Then one day, after the Starcore spaceflight disaster and the appearance of a new superbeing, Phoenix, disaster struck as the two men realized that Phoenix was none other than a transformed Marvel Girl. Something had ruined their dream girl.
And so a new phase of their research was immediately undertaken as Ramon and Fujita worked feverishly to develop cybernetics that would recreate the original Marvel Girl. The cybernetics worked. The plan was to kidnap a lovely girl and implant the cybernetics in her but Ramon was doubtful; what if something went awry? They’d have ruined a perfectly good girl for nothing. But what do they have lab animals for if not to experiment upon, Tadashi replies. Agreeing, they both captured Gomi, anaesthetized him and implanted the cybernetics in him.
However, it became soon clear that something had gone wrong with their invention. It manipulated a form of telekinesis, but it was capable only of creating a pillar of pure brute force. There was no fine motor control whatsoever. And an even bigger disaster lurked around the corner. The new administration had cut grants to the sciences and they were sending an inspector to examine their results.
What results, they wondered. They have to eat them, Fujita decided. The lobsters maybe, Ramon replied, but they can’t eat Gomi. Their mothers play mahjong together. So the two of them fled, leaving Gomi, Don and Bill to wait for an inspector that thanks to a bureaucratic snafu never came. Instead, along came the Fallen Angels on a membership drive and they voted two to one that they were sick of living alone and joined up.
Present:
Warlock consumes the rest of the food. Madrox asks Ariel about her teleportation. Is she a mutant too? The teleportation is just a trick some of the folks at home taught her, the girl replies. It all has to do with doorways. Concentrate on a closed door and mentally juxtapose it with another closed door. And when she opens the door in front her of her, the others side is the other side of the door she’s thinking of. She has no idea how it works scientifically. She thinks it involves bending space. But the important think is it always works.
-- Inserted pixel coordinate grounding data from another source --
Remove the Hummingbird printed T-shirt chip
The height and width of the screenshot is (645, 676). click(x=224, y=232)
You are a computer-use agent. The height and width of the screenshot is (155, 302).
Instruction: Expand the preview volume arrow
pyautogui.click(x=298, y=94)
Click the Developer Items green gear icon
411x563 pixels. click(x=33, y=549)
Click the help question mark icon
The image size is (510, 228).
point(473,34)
Vanisher tells her not to be so modest. He’s sure Madrox, Sunspot and Warlock would be much more impressed by a demonstration. What’s he driving at, Ariel asks. Boom Boom, he tells her. Has she forgotten she’s in the clutches of those notorious mutant hunters, X-Factor? Let them have her, Chance announces. “Time Bomb” turned the rest of them in of her own free will. If she’s stuck now, too bad.
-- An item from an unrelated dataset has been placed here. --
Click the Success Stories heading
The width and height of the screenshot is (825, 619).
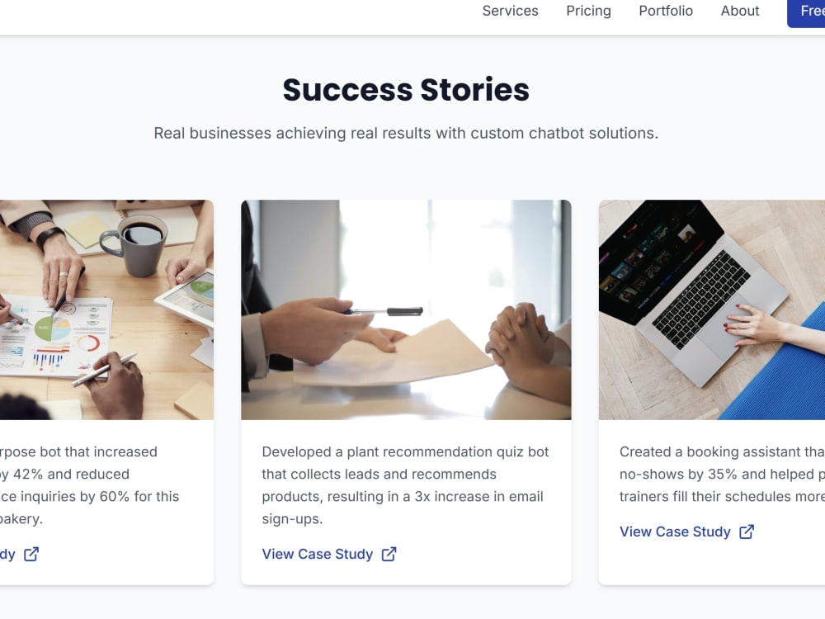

Ariel asks Chance not to be so hasty and unforgiving. There are more important things at stake here than individual emotions. Much more important or does she have to draw her a picture? Chance gets what she driving at and agrees.
Meanwhile, Siryn and the other Madrox are getting something from Cerebro. The building they are passing must be full of mutants. It’s the headquarters of X-Factor, Siryn explains and suggests they move along quickly. Madrox tells her they have another concentration of mutants near the midtown area.
In the lab inside the X-Factor HQ, Hank McCoy and Bobby Drake are going over Hank’s calculations. Boom Boom interrupts them, suggesting they head upstairs. There’s something important going on there. Hank tries to throw her out, while Bobby points out there really might be something. Oh sure, Hank scoffs. She probably wants to lure them into a deadfall she’s got set up in the hallway or something.
While they argue, Boom Boom fumes at never being taken seriously. In revenge, she creates a small timebomb and puts it into one of Hank’s test tubes. Boom Boom walks off in fake sadness, but moments later there’s a small explosion and the two former X-Men are after her.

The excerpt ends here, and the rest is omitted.